Berpakaian bunga-bunga dengan celana hitam dan sepatu berhak, Amatul-Wadud bergerak di udarah yang panas, beramah-tamah dengan warga dan mencoba mendapatkan dukungan di satu piknik yang diadakan di Gereja setempat. 

Sejumlah peserta piknik tampak terheran-heran melihat Amatul-Wadud. 

"Beberapa kali memang saya melihat warga terheran-heran karena saya memiliki pandangan ini," ujarnya. "Tetapi apakah saya pernah mengalami rasisme langsung? Tidak pernah dan saya berterima kasih."

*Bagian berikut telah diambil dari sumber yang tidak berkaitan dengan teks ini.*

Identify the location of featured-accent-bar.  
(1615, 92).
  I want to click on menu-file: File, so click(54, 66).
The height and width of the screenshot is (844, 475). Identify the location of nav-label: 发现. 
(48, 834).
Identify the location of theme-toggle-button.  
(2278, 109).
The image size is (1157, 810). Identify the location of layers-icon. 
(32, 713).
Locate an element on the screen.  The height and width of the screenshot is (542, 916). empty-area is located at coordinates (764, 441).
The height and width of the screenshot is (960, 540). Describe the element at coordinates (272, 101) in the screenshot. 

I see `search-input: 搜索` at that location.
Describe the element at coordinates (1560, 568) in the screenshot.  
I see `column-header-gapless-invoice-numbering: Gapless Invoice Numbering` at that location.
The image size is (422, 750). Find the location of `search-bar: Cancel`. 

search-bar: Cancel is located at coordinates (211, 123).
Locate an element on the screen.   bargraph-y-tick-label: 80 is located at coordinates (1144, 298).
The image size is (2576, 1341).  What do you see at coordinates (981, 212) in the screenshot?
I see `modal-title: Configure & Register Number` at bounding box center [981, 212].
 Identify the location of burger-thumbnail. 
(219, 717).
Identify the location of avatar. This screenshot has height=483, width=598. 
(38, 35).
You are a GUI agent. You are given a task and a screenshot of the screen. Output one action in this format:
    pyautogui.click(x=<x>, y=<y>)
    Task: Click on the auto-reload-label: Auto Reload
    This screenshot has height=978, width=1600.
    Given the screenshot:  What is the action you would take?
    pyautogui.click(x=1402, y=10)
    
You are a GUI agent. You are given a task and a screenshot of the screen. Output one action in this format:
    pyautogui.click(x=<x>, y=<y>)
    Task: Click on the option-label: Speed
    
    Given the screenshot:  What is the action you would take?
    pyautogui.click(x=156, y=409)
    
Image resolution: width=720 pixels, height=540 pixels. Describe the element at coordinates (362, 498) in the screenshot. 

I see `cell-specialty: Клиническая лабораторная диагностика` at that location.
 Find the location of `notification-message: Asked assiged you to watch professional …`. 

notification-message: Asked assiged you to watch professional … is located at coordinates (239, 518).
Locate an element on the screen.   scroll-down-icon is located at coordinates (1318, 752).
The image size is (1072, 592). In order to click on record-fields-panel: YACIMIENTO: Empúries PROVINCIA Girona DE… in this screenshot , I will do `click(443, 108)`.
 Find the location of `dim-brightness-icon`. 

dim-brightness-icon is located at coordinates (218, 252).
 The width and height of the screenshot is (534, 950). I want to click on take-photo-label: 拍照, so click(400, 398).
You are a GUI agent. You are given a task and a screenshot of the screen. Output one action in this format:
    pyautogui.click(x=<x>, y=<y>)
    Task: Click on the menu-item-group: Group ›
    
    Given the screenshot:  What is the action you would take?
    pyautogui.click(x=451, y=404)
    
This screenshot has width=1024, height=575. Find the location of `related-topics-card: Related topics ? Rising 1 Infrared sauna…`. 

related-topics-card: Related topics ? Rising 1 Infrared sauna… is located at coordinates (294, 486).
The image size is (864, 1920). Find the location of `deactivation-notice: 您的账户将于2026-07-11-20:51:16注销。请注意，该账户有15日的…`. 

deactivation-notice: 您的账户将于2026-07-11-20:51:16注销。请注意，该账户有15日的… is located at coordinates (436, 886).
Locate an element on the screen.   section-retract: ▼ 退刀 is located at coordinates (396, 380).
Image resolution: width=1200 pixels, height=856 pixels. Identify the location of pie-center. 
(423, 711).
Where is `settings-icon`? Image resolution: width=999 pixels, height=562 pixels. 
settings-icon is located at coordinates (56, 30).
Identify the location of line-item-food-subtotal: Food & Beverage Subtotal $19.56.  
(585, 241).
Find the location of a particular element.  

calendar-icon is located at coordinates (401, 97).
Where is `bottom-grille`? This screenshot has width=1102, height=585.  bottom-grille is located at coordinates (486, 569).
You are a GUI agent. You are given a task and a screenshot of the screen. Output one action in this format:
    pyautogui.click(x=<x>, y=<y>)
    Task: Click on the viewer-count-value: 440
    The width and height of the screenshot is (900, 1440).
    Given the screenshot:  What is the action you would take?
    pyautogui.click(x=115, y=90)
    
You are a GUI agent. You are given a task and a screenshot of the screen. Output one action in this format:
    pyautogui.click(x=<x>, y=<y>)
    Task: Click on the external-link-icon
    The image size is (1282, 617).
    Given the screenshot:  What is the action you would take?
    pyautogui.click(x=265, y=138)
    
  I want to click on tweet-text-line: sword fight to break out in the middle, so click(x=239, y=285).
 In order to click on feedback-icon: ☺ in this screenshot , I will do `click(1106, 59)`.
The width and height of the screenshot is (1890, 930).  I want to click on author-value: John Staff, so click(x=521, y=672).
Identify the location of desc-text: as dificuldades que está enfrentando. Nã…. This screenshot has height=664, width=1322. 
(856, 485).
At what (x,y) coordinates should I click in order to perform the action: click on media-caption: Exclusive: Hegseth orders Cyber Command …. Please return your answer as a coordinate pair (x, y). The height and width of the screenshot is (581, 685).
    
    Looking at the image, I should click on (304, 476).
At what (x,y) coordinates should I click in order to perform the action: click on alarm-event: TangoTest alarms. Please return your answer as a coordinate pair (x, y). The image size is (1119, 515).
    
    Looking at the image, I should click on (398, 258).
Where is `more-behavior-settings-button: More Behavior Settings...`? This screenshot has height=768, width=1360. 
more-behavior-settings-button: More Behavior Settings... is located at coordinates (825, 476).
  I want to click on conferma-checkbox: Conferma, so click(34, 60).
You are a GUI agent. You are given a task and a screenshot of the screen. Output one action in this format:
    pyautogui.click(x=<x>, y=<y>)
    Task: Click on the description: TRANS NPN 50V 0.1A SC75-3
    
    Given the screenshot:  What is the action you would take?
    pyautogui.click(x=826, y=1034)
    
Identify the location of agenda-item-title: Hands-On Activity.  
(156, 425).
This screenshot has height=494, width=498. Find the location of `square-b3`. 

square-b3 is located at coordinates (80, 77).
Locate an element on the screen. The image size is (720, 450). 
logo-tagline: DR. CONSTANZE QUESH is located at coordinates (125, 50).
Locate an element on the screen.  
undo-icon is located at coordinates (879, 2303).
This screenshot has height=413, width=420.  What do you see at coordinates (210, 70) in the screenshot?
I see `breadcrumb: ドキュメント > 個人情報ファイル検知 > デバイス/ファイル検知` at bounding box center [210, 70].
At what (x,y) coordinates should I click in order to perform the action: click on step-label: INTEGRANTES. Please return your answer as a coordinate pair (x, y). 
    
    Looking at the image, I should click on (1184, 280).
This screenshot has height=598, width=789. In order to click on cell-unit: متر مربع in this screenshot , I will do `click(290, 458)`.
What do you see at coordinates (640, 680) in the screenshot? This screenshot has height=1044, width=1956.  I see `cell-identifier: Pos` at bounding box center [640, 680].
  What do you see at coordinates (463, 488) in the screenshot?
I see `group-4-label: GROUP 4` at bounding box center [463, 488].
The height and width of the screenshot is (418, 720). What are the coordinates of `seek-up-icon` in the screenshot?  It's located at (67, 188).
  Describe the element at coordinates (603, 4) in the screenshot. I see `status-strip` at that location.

Meski di AS sikap SARA meningkat, rasisme dan Islamophobia yang dialami Amatul-Wadud hanya terjadi di dunia maya. Dia pun terpaksa meminta puterinya menghapus "komentar-komentar jahat" yang membuat orang takut. 

Meski dia memutuskan untuk mencalonkan diri terutama karena rasa tidak puas terhadap status quo di kotanya, dia mengaku pemilihan Trump "mengubah semua". 

"Sejumlah kebijakan, dan juga sikapnya, membuat warga khawatir...Teman, tetangga dan klien mengatakan bahwa mereka merasa ada beban yang dipikul setiap hari," katanya. "Masa depan mereka gelap."

Amatul-Wadud mengatakan "sangat" yakin akan memenangkan pertarungan David-Goliath melawan Neal. 

Jika kalah pun "Saya tidak akan kemana-mana," ujarnya.